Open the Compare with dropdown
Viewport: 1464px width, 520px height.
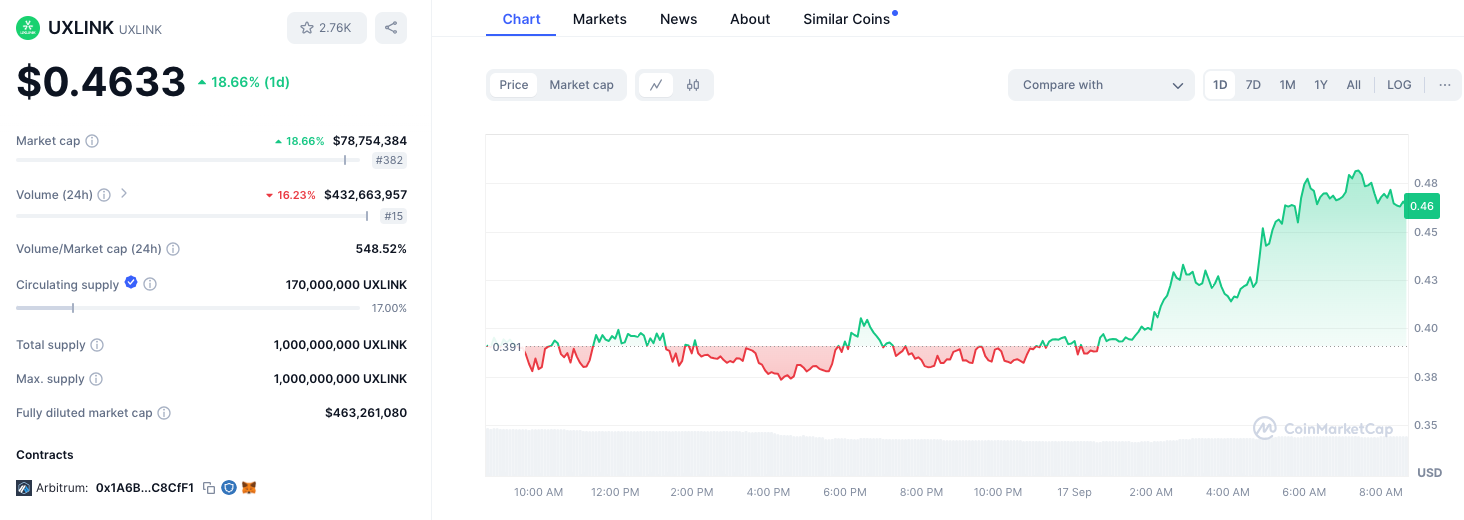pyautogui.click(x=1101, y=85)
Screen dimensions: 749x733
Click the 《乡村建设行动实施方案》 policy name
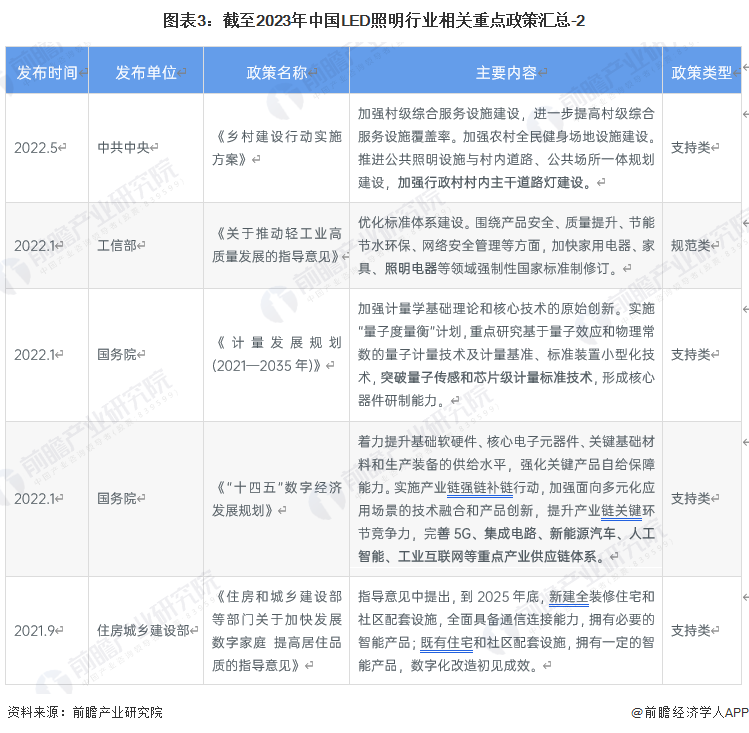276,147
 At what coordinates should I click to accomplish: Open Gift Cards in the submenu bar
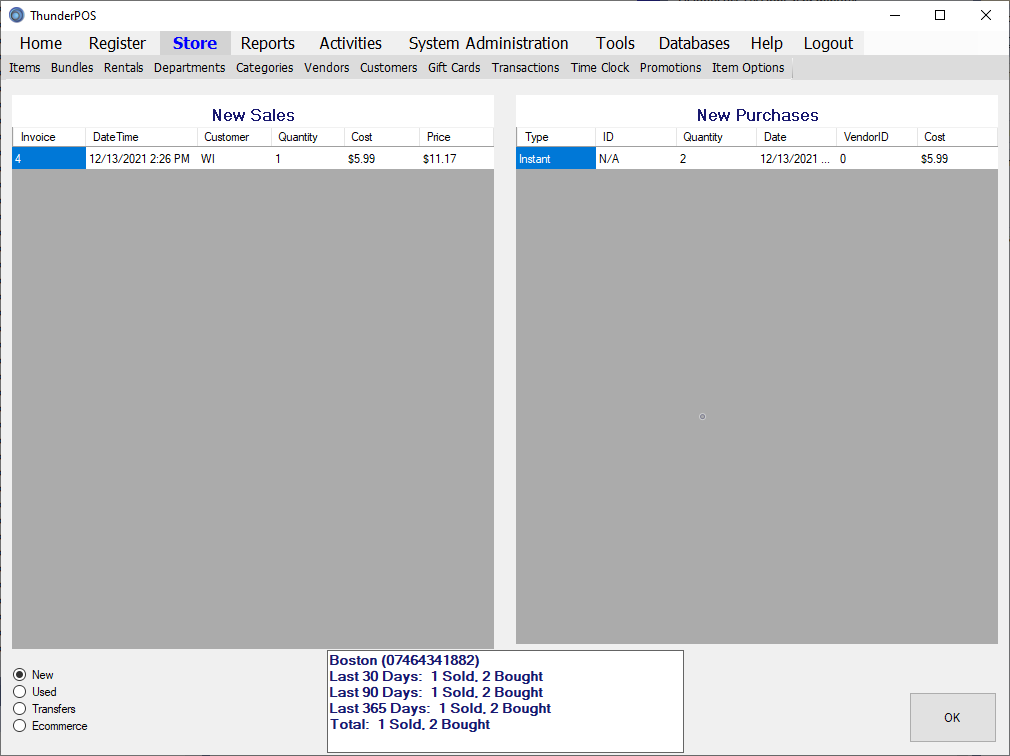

## Task objective
Would you print all of the entries exactly, omitting any image?

## Your solution
Open the Compare with dropdown
Viewport: 1464px width, 520px height.
pyautogui.click(x=1101, y=85)
Screen dimensions: 749x733
Click the 《乡村建设行动实施方案》 policy name
276,147
 At what coordinates should I click to accomplish: Open Gift Cards in the submenu bar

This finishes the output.